The British government recently praised how Auror systems were cutting crime at several of the UK's big high-street retailers - "Boots, BP, Greggs, Morrisons, and M&S".
Auror regularly publicised the extent its systems were used by big retailers. Yet oddly, at the appeal court hearing, there was repeated puzzlement over whether many NZ retailers other than gas stations used it much.
'We don't begin to have the whole story'
Keith told the three judges the core question was whether police could be party to such a privately-owned technology without a statutory power in place to OK it.
The lack of warrants helped in two ways: It was not just that requiring a warrant created oversight, he said, but it also forced police to justify "in full candour" to a court what they were doing with "a court being satisified that it has the whole story".
"We don't begin to have the whole story here about this system."
The Crown argued at length, and closely tied to the three appellants' specific cases, against the notion that any type of search, let alone an unlawful one, took place. If it was a search it "only just" impinged on privacy, said Marshall.
The appellants' lawyers again and again tried to widen the lens, onto the whole system.
Linda Sullivan told the three judges the high-tech system actually produced less personal information than before, when officers used to gather it manually, by checking shop CCTV.
"Of course police obviously rigorously audit their own use of Auror to verify that police are using this data in appropriate ways," she said.
But that was not entirely the case, according to the police review in July, that said, "Auditing is undertaken on ANPR use [by police] but is not yet established for retail crime."
The PDS's Genevive Vear said the auditing was done "without a standard in place".
Sullivan had also said police were always trying to "tighten up". But the July review noted that some recommendations had been implemented "to a greater or lesser extent, however issues associated with access and insufficient recording of information about the nature of the searches identified in this review persist".
'We're here now'
The appeal in part turns on the nature of the high-tech system; the police-Auror relationship and transparency in how the public is being surveilled; and also public expectations of privacy.
Justice Mallon, on the hearing's first day, on Tuesday, had offered there was an assumption "that Mr Zuckerberg has access to anything he wants" anyway.
But Ben Keith said it was not the same thing, for a private player, like Meta's boss Mark Zuckerberg, to have access to personal information on Facebook users, versus the state having motorists' data.
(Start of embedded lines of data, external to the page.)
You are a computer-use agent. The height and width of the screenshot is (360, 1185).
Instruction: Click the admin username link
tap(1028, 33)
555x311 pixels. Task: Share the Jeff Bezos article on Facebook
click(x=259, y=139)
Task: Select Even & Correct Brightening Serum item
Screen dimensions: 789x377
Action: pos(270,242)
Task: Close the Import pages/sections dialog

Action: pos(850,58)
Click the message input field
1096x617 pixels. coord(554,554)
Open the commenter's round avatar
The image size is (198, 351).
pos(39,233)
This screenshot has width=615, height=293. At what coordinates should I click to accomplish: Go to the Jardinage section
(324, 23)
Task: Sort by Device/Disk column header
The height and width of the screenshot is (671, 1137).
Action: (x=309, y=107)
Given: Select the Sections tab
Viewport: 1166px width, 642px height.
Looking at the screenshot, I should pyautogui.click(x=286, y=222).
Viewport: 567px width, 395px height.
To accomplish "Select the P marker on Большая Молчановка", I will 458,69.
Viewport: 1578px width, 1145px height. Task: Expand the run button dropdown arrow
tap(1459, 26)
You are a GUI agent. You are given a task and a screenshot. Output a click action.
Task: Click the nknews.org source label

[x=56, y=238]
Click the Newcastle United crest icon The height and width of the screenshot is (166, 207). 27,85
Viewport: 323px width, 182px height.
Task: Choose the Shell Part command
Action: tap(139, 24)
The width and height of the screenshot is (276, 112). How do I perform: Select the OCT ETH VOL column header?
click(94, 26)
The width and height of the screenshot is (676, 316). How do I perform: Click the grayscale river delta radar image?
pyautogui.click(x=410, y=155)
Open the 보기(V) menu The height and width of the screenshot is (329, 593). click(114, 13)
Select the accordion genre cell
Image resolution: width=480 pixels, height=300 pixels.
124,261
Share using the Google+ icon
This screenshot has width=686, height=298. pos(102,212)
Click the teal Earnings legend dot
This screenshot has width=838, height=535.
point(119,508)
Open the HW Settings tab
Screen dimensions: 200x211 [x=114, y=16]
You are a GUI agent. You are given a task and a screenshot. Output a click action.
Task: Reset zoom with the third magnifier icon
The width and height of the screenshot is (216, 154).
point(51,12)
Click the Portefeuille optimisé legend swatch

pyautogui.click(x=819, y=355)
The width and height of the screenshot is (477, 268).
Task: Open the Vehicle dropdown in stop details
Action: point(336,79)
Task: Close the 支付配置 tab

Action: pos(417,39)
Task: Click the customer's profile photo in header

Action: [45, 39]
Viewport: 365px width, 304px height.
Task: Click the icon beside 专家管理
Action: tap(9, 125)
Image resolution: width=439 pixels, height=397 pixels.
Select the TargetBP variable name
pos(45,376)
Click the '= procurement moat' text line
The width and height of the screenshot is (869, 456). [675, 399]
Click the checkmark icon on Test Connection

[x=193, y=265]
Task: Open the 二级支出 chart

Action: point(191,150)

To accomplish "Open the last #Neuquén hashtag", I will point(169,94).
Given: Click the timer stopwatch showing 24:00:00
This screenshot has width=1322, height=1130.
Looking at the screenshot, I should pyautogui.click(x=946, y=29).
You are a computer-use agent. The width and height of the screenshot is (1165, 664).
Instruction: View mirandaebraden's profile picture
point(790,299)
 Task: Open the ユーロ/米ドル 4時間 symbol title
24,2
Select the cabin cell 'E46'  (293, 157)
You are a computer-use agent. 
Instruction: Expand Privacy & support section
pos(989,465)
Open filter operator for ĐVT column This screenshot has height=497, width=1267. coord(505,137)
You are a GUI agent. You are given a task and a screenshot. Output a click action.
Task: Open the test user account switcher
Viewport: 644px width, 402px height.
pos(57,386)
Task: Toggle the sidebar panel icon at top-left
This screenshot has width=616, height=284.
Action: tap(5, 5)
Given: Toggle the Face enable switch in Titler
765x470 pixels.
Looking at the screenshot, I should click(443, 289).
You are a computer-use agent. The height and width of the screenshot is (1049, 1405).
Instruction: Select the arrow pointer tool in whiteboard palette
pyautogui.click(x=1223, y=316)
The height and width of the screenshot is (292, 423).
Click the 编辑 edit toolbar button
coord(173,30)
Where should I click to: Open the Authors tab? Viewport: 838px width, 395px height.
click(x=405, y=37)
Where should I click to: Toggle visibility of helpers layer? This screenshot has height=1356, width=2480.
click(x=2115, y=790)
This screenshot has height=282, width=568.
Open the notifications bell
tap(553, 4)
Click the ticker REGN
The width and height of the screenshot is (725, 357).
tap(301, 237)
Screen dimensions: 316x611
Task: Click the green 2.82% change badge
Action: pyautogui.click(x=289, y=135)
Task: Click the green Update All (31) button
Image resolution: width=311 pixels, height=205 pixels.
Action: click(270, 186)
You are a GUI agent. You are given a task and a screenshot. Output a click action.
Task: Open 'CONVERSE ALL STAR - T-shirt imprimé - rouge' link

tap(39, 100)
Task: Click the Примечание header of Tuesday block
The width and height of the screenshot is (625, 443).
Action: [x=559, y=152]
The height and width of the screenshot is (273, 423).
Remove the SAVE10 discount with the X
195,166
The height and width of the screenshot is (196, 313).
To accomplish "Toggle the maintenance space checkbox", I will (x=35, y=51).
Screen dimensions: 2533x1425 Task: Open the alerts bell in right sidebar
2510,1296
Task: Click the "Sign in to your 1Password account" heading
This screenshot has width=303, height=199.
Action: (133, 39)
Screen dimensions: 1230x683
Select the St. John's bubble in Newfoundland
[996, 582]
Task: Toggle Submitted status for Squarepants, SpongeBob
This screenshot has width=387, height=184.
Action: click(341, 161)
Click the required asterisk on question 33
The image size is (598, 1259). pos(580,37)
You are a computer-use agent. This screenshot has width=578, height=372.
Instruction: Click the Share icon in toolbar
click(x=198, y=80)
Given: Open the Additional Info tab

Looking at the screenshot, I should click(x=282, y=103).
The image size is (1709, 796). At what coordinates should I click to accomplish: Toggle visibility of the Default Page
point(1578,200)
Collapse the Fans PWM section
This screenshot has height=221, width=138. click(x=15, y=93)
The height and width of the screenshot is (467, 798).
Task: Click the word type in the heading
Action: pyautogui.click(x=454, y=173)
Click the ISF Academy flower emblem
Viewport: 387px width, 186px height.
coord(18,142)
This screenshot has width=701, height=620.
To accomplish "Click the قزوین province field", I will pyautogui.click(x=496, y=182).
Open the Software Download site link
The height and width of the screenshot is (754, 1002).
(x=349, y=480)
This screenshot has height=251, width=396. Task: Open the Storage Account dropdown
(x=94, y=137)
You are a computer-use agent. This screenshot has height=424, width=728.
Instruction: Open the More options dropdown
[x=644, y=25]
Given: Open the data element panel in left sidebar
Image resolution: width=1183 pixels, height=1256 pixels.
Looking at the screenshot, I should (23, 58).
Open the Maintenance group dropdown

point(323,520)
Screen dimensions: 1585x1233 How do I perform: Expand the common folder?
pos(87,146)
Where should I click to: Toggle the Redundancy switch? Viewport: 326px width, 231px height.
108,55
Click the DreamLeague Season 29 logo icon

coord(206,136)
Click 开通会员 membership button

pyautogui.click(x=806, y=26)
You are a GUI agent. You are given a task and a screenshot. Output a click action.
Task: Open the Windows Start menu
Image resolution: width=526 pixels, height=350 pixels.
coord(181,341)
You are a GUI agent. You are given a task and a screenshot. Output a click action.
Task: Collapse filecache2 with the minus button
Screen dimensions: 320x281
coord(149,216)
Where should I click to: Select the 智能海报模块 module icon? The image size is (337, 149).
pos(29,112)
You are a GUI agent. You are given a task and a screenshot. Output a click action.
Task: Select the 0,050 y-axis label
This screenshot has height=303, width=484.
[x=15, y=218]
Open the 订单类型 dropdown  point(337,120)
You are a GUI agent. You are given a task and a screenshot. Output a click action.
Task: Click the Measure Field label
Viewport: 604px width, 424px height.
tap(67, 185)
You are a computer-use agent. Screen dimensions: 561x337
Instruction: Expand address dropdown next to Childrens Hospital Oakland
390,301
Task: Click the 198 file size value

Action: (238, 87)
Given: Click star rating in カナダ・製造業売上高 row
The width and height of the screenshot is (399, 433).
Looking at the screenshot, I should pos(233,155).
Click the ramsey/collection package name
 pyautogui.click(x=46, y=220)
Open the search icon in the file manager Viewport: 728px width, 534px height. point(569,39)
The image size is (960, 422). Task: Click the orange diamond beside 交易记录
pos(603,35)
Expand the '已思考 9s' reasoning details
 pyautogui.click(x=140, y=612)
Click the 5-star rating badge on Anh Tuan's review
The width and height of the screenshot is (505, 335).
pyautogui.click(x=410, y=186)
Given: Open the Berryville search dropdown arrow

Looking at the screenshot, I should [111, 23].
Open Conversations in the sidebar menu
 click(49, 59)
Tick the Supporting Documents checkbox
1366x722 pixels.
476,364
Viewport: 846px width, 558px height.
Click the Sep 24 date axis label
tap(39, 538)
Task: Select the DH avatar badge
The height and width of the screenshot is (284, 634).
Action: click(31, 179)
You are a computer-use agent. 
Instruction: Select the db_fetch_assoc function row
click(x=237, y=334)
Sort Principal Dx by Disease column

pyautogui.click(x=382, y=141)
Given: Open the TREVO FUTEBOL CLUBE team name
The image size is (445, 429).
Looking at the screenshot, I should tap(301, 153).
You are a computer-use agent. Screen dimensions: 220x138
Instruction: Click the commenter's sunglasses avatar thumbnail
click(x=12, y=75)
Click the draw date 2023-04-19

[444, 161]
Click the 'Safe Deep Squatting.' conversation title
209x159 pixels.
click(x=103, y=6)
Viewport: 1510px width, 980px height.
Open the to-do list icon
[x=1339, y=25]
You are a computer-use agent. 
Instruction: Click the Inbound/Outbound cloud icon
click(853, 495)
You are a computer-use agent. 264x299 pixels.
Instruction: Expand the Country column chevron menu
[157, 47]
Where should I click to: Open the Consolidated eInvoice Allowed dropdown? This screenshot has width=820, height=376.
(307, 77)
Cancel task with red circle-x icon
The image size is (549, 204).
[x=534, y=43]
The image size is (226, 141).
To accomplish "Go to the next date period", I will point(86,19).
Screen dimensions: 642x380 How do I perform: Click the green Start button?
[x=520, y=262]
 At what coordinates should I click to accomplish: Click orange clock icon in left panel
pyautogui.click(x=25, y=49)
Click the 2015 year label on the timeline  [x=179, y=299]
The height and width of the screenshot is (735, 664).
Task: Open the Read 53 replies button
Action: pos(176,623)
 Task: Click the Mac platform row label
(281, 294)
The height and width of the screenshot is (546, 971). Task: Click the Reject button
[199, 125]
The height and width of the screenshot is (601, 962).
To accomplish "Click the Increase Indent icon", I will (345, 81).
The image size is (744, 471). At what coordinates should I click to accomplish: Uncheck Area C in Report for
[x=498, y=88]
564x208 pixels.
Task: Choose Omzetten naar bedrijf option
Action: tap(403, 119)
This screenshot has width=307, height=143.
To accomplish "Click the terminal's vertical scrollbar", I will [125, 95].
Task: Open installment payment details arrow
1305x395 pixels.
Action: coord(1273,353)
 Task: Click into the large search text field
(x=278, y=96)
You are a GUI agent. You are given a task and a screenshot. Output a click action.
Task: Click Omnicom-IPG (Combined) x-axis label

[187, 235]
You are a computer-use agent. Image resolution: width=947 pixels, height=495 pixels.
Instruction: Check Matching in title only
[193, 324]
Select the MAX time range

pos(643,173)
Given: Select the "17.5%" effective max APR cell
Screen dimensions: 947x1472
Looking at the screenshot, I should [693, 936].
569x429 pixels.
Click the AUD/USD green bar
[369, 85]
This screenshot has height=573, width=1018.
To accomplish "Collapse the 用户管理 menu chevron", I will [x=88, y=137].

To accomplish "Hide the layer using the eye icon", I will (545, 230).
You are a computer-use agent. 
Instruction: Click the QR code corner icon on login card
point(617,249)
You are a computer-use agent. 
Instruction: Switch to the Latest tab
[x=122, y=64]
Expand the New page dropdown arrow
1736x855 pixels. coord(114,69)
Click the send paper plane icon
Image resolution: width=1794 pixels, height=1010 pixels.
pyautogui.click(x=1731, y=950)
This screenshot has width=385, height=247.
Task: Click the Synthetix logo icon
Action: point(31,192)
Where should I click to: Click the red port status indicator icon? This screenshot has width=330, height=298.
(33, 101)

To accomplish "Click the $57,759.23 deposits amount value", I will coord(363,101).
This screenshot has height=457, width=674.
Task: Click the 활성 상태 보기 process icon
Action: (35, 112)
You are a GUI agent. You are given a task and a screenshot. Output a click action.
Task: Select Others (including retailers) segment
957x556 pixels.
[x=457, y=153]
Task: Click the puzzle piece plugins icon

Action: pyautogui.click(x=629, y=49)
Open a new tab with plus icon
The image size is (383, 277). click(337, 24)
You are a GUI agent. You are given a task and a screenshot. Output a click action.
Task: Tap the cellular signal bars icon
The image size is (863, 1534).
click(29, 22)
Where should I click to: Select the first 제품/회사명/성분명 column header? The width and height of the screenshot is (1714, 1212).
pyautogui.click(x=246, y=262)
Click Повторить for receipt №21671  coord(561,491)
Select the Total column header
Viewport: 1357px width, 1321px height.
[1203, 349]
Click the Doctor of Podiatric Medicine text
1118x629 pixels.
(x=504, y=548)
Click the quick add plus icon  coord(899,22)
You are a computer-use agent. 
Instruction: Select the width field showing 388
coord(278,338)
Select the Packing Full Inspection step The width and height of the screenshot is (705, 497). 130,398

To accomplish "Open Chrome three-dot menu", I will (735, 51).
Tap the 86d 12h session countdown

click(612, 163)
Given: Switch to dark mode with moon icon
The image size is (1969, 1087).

Justice Collins challenged why the Privacy Commissioner was only now taking police to task over ANPR.
Keith acknowledged it had limited resources. He also noted a recent landmark Supreme Court case called 'Tamiefuna' - one so significant it has prompted the government to begin looking at a law change, as RNZ has reported - had spurred them on.
"Well, we're here now," Keith told Justice Collins.
The Court of Appeal has reserved its decision.